Fatsa'dan biniyorum otobüse, akşamüzeri saat 4 suları... Asker uğurlaması var, herkes birilerine sarılıyor, arkada gözü yaşlı kızlar, analar kalıyor. Ben en arka koltuktaki yerime kurulup müzik dinlemeye, bu ağır atmosferde solumaya çalışıyorum.

Otobüs Rize'den kalkmış, Trabzonlularla dolu. Hemen önümde bir grup genç var, kanları kaynıyor. Konuşmaları, gülüşmeleri hoşuma gidiyor.

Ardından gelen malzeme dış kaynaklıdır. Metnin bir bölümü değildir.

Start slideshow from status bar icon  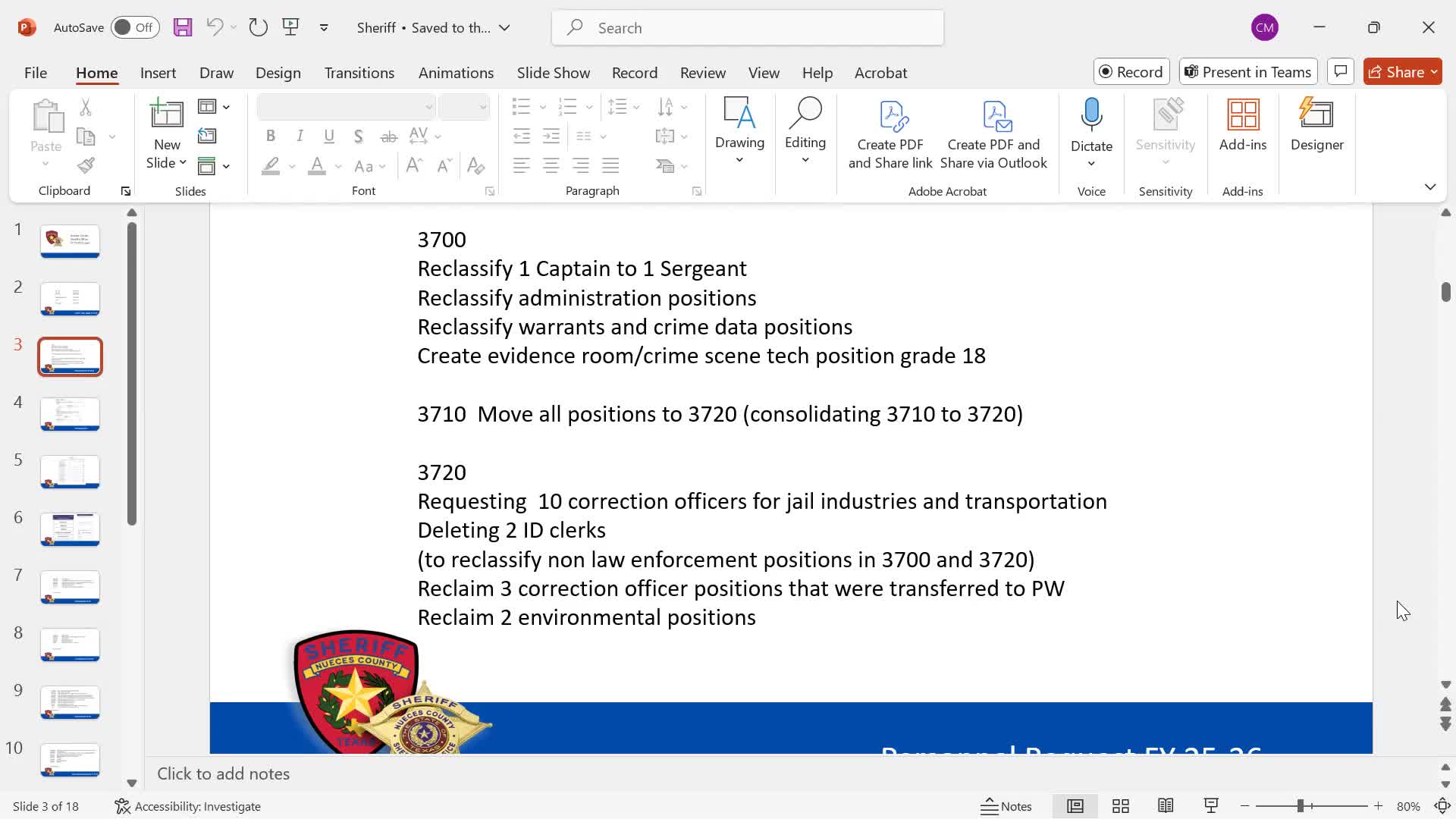[x=1211, y=806]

Yan tarafta oturan başka bir çocuk da, hemen onlarla kaynaşıyor. Çocuğun üzerinde bordo-mavi bir kazak var. Bu renkler, o civarlarda yaygın kullanılıyor.
Her terminale giriyoruz. Samsun, Merzifon, Havza... Her terminalde bir asker daha alıyoruz. Daha bıyıkları yeni terlemiş çocuklar. Hep birlikte İzmir'e gidiyorlar.
Samsun'da çocuğu omuzlarda bindiriyorlar otobüse, Merzifon'da davul-zurna var. Havza'da taze asker gencin babası "hepinize hayırlı yolculuklar" diyor bize de dönüp.

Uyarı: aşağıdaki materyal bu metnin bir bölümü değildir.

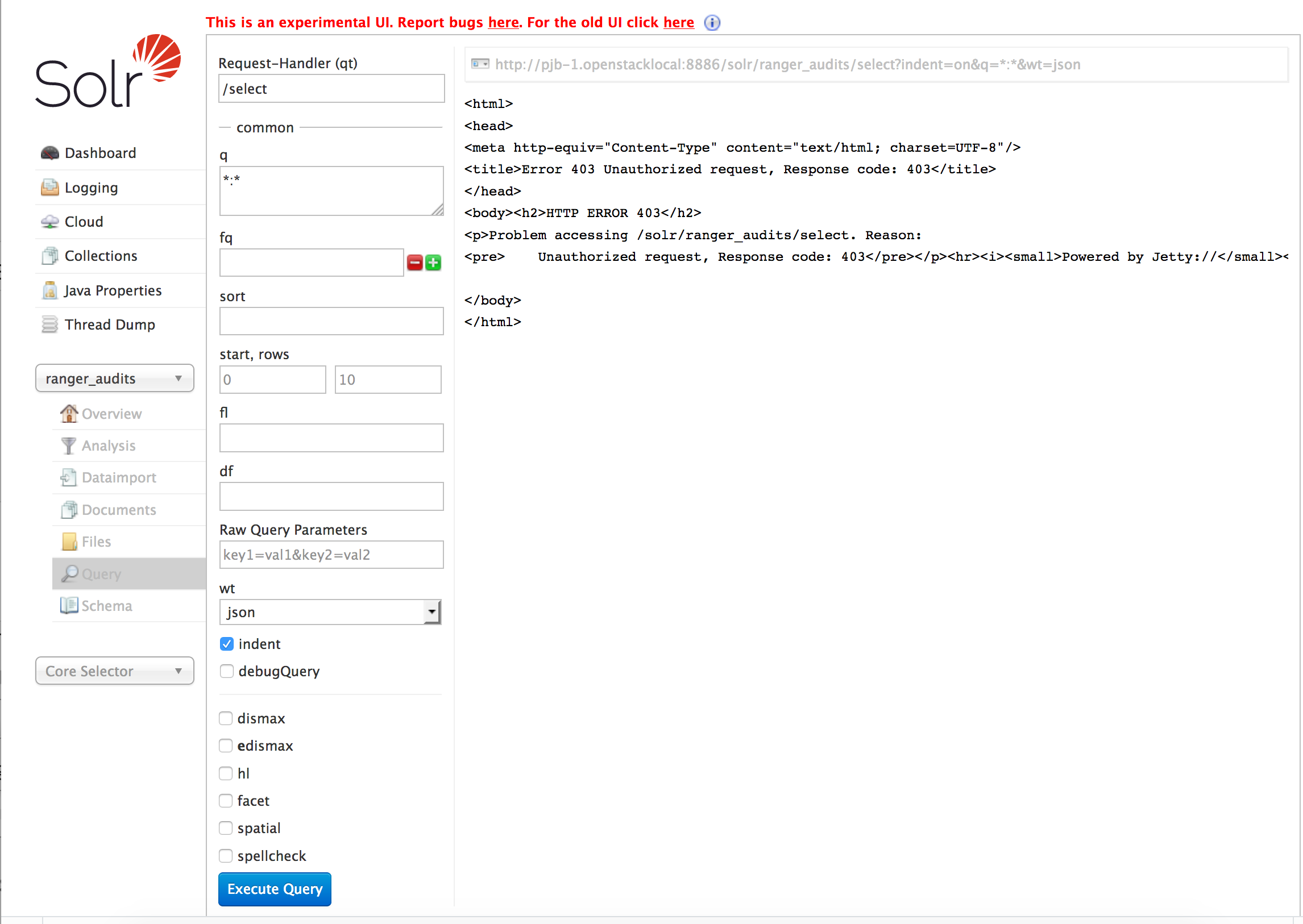Open the Logging menu item
Image resolution: width=1303 pixels, height=924 pixels.
click(91, 188)
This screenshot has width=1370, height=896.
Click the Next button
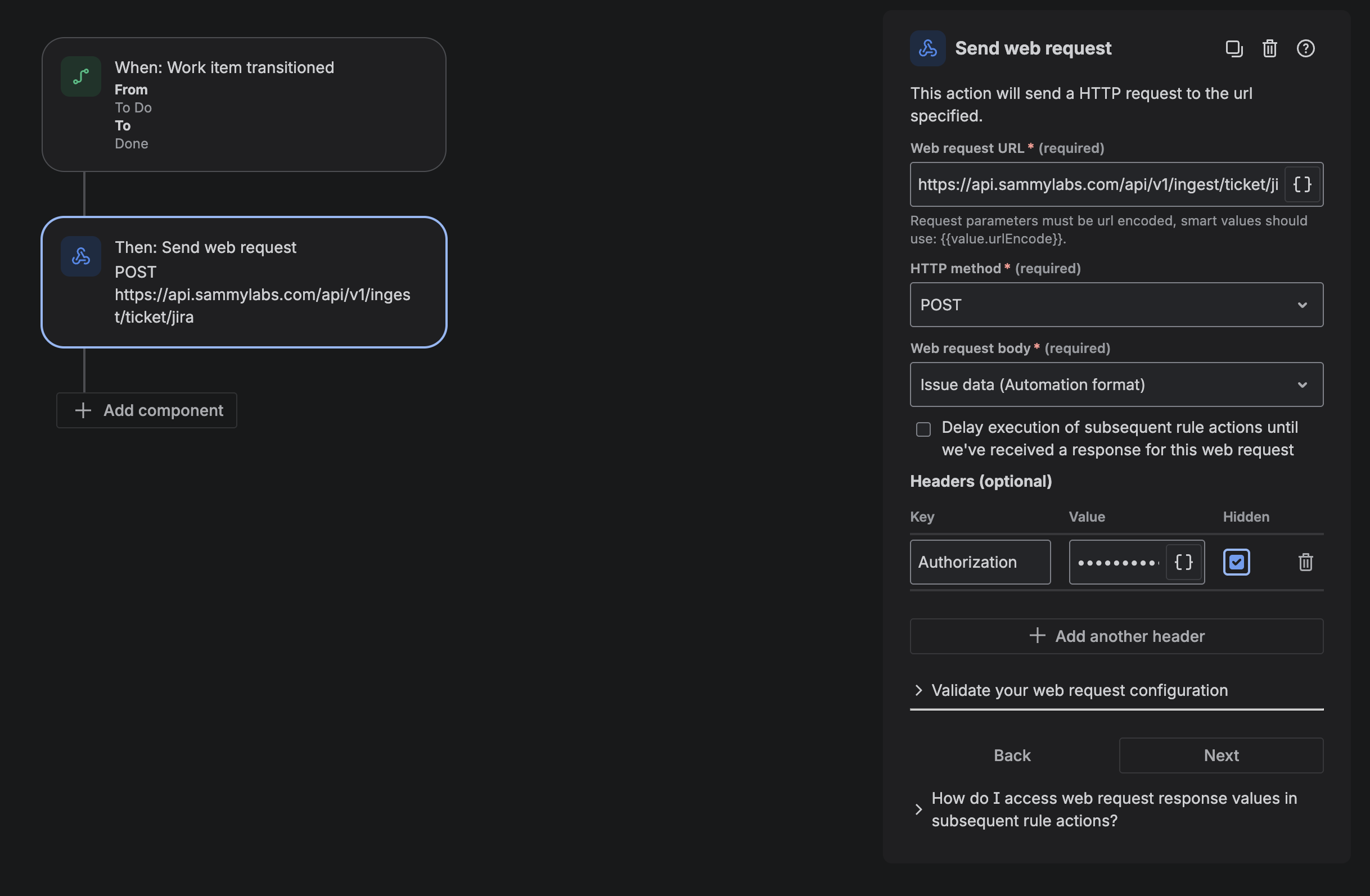tap(1221, 755)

Otobüsün önünü kesip İstiklal Marşı okuyorlar. Hatta otobüse omuzlarda bindirdikleri çocuğun yakınları, otobüsü şehirler arası yolda da takip ediyorlar ve otobüsün önüne kırıyorlar. Ani bir frenle duruyoruz, kapılar açılıyor. Otobüse binen yakınları "göndermiyoruz ulan seni, in aşağıya" deyip sarılıyorlar çocuğa gülümseyerek. Sonra aşağıya indirip "en büyük asker bizim asker" nidalarıyla havalara fırlatıp, kendisini yeniden omuzlarda otobüse bindiriyorlar.

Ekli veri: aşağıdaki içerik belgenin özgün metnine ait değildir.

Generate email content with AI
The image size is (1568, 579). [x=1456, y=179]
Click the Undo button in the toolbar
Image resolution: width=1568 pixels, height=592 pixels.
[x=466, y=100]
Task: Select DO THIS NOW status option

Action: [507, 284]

Otobüsteki asker adayları kaynaşıyorlar. Molada pişmaniye, fındık, leblebi alıyor, paylaşıyorlar. Bir tanesi ise 50 kontör alıp ablasına mesaj atıyor.

Otobüste Hababam Sınıfı yayınlanıyor. Bordo-Mavi kazaklı olan "bak şimdi Trabzonspor'la ilgili süper bir laf var" diyor. Hababam maç izlemeye kaçmış, trambolinden atlayarak. Trabzonspor'a yenilmiş Fener, bizimkiler boynu bükük dönüyorlar Çamlıca Lisesi'ne. Mahmut Hoca, merdivenlerde bekliyor. Bunu gören Şaban "Biz zaten bi' Mahmut Hocadan çekiyoruz, bi' de Trabzonspor'dan" diyor. Bunu duyan çocuk, bu sözü belki de yüzüncü kez duyuyor olsa da kahkahayı basıyor.

Film bitince otobüste Trabzonspor muhabbeti başlatıyorlar. Ben uykuya dalıyorum. Gözlerimi açtığımda o bordo-mavi kazaklı çocuğun hala Trabzonspor muhabbeti yaptığını, Eskişehir deplasmanıyla ilgili bir anektodunu aktardığını görüp gülümsüyorum.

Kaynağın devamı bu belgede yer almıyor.